Sur le plan social, l'organisation de ces vendanges est aussi une première avec la gestion des gestes barrières pour préserver les salariés.
"Cela demande une réorganisation, il faut faire attention aux distances, à la protection des gens, porter des masques, travailler en décalé", explique Jean-Daniel Hering, producteur de vins bio à Barr dans le Bas-Rhin.
Pas facile. Surtout que beaucoup de viticulteurs ayant recours aux travailleurs détachés se heurtent à la fermeture des frontières de l'Espagne, gros pourvoyeur de main d'oeuvre.
"On espérait avoir des étudiants, mais beaucoup sont refroidis par les mesures barrières", confie à l'AFP Thiébault Huber, président de la confédération des appellations et des vignerons de Bourgogne (CAVB) et vigneron à Meursault (Côte d'Or).
"A voir les annonces dans la presse et sur les réseaux sociaux, les gens cherchent toujours, à deux semaines des vendanges. On a mis en place une plateforme dédiée avec Pôle emploi. Il y a 500 offres, mais quasiment pas de demande", se désole-t-il.
Dans le Languedoc, la présidente de l'interprofession Miren de Lorgeril "espère une vraie mobilisation comme celle qui a eu lieu pendant le confinement".
Mais beaucoup de viticulteurs se sont déjà tournés vers les machines à vendanger. En Provence, elles assurent 80% de la récolte, et 90% dans le Bordelais.

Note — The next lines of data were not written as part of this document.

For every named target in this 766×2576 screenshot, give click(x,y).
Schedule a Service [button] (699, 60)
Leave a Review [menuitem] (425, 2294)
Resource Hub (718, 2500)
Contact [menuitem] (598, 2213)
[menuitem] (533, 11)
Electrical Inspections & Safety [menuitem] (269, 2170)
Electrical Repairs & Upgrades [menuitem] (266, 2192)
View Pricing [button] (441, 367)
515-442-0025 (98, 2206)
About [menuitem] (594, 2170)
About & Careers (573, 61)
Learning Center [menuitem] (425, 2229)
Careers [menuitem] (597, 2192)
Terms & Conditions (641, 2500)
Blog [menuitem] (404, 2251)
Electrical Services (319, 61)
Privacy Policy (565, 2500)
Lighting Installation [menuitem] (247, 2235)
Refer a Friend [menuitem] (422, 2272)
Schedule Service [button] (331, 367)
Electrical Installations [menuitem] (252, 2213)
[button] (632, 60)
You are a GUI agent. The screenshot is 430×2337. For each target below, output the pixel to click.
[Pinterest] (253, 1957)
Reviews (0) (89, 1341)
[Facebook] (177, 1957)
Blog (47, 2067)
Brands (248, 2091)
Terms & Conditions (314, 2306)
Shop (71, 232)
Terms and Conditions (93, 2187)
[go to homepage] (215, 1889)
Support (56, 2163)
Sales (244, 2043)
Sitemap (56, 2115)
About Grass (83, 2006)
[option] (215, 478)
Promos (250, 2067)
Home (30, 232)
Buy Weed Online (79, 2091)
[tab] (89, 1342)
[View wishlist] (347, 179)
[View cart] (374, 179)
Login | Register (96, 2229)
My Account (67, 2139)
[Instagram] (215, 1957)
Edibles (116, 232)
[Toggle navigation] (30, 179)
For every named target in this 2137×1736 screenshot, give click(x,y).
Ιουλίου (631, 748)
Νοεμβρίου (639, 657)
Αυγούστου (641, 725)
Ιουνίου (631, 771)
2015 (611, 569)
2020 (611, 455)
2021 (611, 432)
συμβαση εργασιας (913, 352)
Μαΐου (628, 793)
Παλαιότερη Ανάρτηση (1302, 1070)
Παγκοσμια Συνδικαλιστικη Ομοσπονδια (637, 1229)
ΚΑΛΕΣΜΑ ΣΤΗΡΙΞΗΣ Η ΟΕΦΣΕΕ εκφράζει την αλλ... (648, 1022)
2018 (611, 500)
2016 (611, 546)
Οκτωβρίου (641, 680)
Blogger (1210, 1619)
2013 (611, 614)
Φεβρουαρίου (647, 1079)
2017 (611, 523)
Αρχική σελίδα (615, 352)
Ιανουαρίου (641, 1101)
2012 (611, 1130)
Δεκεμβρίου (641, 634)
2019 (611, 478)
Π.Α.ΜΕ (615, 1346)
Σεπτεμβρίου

"Auparavant, il aurait parfois mieux valu attendre quelques jours pour attendre une maturation optimale des grappes sur certaines parcelles, mais c'était difficile à faire quand on avait beaucoup de personnel à occuper", explique Denis Guthmuller, président de la cave Cécilia dans le Vaucluse, mécanisé à "quasiment 100%" de sa vendange.